This post is also available in:
עברית (Hebrew)
A recent academic study has uncovered a major vulnerability in satellite communications: vast amounts of sensitive data—including military and industrial information—are being broadcast unencrypted and can be intercepted using equipment worth under $800.
The research, conducted by teams from the University of California, San Diego and the University of Maryland, demonstrates that satellite links used in remote communications are often left unsecured. According to Wired, using commercially available gear—a satellite dish, motor, roof mount, and tuner card—the researchers set up a basic ground station on a campus rooftop and began capturing real-time satellite traffic with ease.

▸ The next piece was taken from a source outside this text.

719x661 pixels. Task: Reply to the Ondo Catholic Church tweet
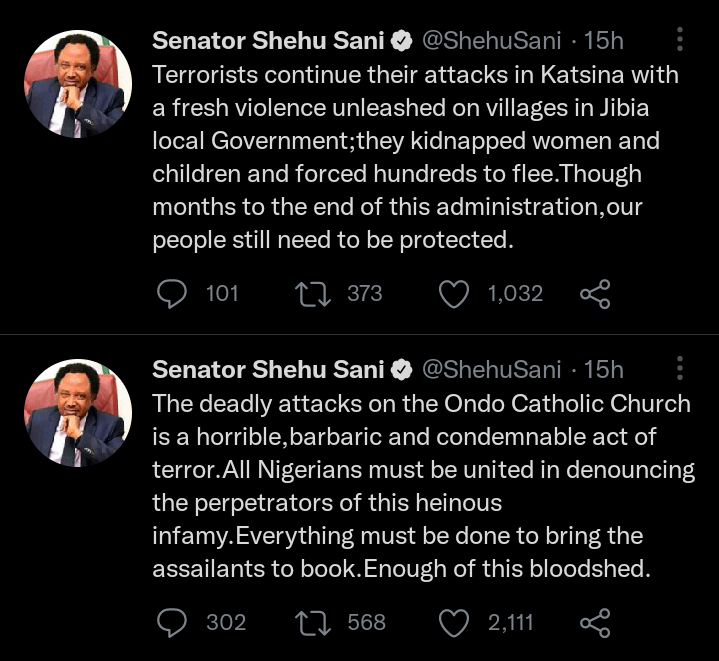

They focused on geostationary satellites that relay data over wide areas, including regions without access to terrestrial infrastructure. These satellites are widely used by telecom providers to link isolated cell towers, offshore platforms, and aircraft in flight. The assumption has long been that such links are encrypted—but the research found that roughly half of the transmissions were not.
Over a three-year period, the researchers intercepted a wide range of unprotected data. This included text messages and voice calls routed via providers like T-Mobile USA, Telmex, and AT&T Mexico. In-flight internet activity, internal communications from energy utilities, and even transmissions linked to military systems were also captured.
Among the more alarming findings were real-time location data and identifiers from U.S. Navy vessels, as well as military intelligence traffic from Mexico. Transmissions from Mexico’s national electric utility, the Comisión Federal de Electricidad, were also picked up, revealing customer information and operational messages. Some U.S.-based industrial control systems were found transmitting unencrypted commands over satellite links.
The underlying issue lies in the assumption that satellite relays are inherently secure or obscure, which this research clearly disproves. The exposed data is vulnerable to interception by anyone with line-of-sight to the satellite’s footprint—potentially covering up to 40% of the Earth’s surface.
The researchers suggest that unless encryption becomes standard in satellite-linked infrastructure, the risks to national security and critical services will persist.